20 | 02 | 2020

Es kommt vor, daß man ihm auch mal Recht geben muß, dem französischen Gottkönig. Emmanuel Macron hat den Austritt des Rivalen Britannien aus der EU zum Anlaß genommen, um sich per TV-Ansprache an seine Untertanen zu wenden. Er nannte den Brexit ein »historisches Alarmzeichen« und zudem, ganz staatsmännisch, einen »traurigen Tag«. Das reichte aber schon als Zeichen der Andacht, denn danach ging Macron gleich zur Tagesordnung über. Er forderte weitere »Reformen« für die EU, denn es sei bisher nicht gelungen, »Europa« ausreichend zu verändern.

Macron hatte sich im Laufe der zahllosen Debatten um den Brexit bereits mehrmals damit hervorgetan, umfangreiche »Reformen« für die EU ins Spiel zu bringen. Die unterscheiden sich in ihrer Zielstellung nicht wesentlich von seinem »Rentenreform«-Projekt im eigenen Land, das unter dem Strich Verschlechterungen für die Lohnabhängigen zum Ziel hat, gleichzeitig aber bedeutende Verbesserungen für die Besitzenden. Und um nichts anderes geht es bei allen bisher bekannten »Ideen« für eine »Reform« der Europäischen Union.
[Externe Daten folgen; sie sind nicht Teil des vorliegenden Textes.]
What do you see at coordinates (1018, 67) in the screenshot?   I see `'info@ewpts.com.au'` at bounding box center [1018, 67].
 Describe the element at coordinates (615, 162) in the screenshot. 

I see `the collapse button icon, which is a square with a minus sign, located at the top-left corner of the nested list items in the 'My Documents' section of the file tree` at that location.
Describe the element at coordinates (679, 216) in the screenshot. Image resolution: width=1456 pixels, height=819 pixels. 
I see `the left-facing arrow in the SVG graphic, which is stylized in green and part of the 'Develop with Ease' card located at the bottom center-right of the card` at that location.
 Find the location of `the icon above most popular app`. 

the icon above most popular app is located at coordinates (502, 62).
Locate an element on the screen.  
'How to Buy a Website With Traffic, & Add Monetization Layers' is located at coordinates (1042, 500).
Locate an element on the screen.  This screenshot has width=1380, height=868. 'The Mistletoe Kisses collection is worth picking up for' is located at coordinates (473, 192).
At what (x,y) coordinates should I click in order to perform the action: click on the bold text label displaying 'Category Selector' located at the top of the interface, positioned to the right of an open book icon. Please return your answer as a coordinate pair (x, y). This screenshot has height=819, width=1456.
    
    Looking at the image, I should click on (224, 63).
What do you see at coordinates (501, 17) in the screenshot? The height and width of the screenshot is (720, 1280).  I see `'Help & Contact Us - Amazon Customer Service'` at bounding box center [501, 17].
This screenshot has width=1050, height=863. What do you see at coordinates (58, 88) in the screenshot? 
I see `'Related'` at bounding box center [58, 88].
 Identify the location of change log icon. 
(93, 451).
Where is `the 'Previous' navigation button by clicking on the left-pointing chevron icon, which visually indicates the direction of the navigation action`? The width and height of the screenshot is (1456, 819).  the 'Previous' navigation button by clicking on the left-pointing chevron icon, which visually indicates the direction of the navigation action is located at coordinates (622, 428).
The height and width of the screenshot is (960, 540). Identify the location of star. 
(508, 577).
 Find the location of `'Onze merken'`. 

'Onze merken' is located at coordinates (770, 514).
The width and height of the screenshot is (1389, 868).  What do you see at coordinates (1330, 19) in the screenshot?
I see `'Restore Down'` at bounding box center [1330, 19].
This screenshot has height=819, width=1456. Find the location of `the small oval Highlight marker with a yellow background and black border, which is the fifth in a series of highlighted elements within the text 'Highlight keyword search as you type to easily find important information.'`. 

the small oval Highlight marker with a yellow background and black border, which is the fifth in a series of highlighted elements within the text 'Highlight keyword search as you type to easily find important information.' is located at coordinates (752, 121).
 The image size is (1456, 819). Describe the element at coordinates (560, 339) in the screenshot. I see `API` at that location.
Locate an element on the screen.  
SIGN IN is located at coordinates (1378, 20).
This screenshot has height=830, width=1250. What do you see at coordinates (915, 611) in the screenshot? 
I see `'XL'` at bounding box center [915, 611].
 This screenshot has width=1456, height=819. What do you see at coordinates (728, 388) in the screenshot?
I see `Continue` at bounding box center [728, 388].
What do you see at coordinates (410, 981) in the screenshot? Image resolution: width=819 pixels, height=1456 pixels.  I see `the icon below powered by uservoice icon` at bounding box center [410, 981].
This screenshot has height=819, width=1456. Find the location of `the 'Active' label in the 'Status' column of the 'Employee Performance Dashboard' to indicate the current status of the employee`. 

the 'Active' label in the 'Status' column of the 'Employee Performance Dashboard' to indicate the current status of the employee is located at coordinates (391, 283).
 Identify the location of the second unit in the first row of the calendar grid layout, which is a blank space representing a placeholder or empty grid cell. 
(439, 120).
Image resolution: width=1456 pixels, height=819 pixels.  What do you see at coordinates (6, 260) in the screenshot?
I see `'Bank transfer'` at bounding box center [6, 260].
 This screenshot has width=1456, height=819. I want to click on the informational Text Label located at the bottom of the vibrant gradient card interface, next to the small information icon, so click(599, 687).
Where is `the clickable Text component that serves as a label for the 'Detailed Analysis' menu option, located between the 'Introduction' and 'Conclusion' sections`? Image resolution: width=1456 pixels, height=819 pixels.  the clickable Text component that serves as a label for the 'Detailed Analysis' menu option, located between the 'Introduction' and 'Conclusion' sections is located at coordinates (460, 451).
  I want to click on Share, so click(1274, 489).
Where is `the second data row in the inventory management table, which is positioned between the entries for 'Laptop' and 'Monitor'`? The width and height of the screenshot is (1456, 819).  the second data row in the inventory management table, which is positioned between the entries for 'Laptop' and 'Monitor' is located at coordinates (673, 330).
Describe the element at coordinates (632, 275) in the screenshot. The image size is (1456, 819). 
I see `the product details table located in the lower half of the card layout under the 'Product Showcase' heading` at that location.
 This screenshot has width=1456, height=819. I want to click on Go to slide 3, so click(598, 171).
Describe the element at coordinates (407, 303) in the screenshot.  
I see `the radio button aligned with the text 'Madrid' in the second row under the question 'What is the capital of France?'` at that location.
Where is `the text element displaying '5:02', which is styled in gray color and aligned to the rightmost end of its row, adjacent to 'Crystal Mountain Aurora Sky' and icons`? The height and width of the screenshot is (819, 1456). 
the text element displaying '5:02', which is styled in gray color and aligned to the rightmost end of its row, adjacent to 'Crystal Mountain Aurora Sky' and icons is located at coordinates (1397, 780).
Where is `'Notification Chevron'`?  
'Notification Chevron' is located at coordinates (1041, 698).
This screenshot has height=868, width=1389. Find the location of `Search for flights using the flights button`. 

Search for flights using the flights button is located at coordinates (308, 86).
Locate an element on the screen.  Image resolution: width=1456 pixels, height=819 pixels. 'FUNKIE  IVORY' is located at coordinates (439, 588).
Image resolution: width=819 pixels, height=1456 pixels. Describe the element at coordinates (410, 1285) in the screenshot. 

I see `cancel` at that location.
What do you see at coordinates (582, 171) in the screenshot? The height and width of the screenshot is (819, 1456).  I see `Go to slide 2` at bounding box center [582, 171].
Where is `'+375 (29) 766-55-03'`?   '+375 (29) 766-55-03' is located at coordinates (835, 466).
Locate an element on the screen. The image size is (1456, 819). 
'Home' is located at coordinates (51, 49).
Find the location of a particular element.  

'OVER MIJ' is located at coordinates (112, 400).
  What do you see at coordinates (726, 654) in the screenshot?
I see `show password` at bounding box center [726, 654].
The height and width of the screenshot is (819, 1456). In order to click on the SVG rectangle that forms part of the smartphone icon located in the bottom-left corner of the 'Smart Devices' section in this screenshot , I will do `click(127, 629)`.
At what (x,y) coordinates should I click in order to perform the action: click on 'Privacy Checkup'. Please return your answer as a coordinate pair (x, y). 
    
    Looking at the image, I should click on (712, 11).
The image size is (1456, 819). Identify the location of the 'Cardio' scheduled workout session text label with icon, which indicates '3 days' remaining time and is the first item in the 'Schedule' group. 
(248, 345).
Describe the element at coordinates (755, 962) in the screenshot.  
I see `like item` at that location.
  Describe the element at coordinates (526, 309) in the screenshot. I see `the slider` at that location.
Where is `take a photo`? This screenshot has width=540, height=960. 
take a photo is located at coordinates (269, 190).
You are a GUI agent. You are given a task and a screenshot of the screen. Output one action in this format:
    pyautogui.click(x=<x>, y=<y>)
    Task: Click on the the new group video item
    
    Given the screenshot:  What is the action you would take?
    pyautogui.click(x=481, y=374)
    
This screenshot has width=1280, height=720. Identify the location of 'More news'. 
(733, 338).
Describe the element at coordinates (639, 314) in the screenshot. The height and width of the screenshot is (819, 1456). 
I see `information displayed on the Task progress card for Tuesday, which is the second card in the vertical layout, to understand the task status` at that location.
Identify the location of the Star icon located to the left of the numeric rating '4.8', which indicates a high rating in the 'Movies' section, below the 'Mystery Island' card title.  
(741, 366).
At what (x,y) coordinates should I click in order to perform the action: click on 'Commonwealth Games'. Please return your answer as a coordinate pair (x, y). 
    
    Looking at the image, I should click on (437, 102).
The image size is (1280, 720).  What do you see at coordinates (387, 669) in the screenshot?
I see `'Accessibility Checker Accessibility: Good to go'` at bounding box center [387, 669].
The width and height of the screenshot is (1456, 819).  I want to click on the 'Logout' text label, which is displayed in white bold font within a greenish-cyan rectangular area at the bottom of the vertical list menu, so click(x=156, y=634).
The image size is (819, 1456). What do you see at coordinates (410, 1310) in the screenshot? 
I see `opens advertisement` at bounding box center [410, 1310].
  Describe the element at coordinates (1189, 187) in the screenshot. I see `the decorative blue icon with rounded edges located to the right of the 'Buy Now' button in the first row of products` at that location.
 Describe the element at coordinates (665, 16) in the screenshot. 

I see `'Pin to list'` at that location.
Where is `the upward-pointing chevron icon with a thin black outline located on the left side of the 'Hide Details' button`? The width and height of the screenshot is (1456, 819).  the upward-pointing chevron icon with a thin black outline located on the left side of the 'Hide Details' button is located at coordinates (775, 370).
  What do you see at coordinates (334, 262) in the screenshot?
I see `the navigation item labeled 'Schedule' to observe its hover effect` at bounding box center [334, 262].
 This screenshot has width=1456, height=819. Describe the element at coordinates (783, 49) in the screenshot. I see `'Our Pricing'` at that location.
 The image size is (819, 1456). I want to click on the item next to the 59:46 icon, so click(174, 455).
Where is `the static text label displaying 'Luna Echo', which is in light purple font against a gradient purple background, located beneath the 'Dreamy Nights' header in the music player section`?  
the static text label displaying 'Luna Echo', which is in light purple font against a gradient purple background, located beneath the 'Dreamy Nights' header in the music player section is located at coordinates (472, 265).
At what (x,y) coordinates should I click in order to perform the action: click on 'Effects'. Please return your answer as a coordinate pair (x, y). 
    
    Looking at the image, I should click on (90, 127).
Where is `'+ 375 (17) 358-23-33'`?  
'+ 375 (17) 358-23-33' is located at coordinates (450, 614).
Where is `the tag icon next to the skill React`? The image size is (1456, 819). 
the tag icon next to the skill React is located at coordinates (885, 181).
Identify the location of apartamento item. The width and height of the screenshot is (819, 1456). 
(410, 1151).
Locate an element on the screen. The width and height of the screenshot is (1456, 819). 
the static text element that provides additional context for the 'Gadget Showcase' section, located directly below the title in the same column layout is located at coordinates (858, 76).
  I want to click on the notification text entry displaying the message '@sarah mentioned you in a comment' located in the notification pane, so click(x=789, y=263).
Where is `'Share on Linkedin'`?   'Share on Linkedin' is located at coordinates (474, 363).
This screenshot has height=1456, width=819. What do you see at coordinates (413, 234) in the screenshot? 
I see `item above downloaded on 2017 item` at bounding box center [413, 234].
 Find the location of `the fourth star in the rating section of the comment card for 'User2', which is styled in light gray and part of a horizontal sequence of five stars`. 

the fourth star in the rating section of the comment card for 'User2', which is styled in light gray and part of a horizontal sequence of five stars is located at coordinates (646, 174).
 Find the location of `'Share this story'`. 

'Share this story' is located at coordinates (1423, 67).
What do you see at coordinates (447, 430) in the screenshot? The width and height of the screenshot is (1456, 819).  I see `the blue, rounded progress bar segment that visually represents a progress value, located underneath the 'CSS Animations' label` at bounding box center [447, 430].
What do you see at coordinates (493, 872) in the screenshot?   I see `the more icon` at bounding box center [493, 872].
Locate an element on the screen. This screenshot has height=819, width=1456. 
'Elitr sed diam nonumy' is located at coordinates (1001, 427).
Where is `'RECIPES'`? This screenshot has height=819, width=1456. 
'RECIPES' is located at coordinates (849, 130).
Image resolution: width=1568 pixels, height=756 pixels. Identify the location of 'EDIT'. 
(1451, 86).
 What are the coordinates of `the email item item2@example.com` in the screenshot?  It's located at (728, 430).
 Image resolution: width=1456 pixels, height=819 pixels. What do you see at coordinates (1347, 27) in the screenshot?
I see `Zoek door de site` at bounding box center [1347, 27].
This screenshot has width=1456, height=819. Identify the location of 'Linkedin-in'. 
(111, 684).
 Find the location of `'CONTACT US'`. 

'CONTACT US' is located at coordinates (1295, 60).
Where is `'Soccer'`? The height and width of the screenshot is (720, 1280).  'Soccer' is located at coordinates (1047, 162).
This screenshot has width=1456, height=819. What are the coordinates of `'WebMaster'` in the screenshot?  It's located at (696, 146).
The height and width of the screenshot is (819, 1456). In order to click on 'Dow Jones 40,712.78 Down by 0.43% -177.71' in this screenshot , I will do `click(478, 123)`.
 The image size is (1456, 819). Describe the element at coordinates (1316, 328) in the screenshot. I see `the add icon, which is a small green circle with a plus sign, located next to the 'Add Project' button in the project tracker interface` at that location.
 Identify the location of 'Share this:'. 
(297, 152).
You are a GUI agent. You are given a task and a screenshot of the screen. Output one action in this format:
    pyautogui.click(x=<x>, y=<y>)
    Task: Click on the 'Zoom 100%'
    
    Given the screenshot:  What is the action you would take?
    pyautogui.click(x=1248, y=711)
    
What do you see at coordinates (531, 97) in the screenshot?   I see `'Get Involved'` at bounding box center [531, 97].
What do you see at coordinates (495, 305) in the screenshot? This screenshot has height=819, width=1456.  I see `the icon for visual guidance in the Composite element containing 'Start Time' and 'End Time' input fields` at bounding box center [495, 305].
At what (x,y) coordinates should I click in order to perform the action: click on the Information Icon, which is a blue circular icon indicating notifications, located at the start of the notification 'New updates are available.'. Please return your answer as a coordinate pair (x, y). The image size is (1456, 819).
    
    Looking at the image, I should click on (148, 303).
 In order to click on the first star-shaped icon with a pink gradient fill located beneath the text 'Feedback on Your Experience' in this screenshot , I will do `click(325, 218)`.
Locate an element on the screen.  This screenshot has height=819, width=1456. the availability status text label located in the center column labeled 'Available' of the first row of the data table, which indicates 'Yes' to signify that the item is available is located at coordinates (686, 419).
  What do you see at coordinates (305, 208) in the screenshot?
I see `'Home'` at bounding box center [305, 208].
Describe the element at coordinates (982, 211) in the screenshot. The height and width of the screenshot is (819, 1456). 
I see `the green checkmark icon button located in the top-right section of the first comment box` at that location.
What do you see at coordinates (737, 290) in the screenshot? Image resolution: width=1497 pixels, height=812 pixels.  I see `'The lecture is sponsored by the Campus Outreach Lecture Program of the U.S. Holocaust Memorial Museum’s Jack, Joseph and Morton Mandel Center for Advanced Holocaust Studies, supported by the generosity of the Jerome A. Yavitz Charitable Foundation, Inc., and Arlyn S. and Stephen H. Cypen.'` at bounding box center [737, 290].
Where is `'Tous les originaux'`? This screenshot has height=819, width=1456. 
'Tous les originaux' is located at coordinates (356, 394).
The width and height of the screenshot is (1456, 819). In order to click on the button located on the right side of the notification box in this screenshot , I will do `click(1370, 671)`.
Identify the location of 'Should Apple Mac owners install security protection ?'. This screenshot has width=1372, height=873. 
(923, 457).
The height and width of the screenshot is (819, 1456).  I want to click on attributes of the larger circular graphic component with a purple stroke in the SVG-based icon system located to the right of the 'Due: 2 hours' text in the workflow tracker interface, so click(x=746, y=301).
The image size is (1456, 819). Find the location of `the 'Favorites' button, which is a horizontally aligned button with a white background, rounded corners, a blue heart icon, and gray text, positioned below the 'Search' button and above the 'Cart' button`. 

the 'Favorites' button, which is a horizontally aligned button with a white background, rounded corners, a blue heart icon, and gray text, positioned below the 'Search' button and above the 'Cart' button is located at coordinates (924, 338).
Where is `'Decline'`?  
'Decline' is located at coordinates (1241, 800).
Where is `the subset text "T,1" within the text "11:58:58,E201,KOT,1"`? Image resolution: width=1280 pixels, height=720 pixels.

Konkretes ist dabei nicht zu erwarten. Bei allen EU-Granden ist immer wieder die Rede davon, daß der imperialistische Staatenbund »effizienter« und »attraktiver« werden soll. Niemand hat bisher irgendeine Idee, wie man das dem steuerzahlenden Volk schmackhaft machen könnte. Tatsache ist, daß die EU-Begeisterung seit Jahren nicht zugenommen hat. Immer noch spukt das Schreckgespenst der Volksabstimmungen zur sogenannten EU-Verfassung im Jahre 2005 durch die Amtsräume in Brüssel und Straßburg, als in Frankreich und in den Niederlanden eine deutliche Mehrheit des Wahlvolkes einfach mit »Nein« gestimmt hat und selbst in Luxemburg die Sache beinahe schief gegangen wäre.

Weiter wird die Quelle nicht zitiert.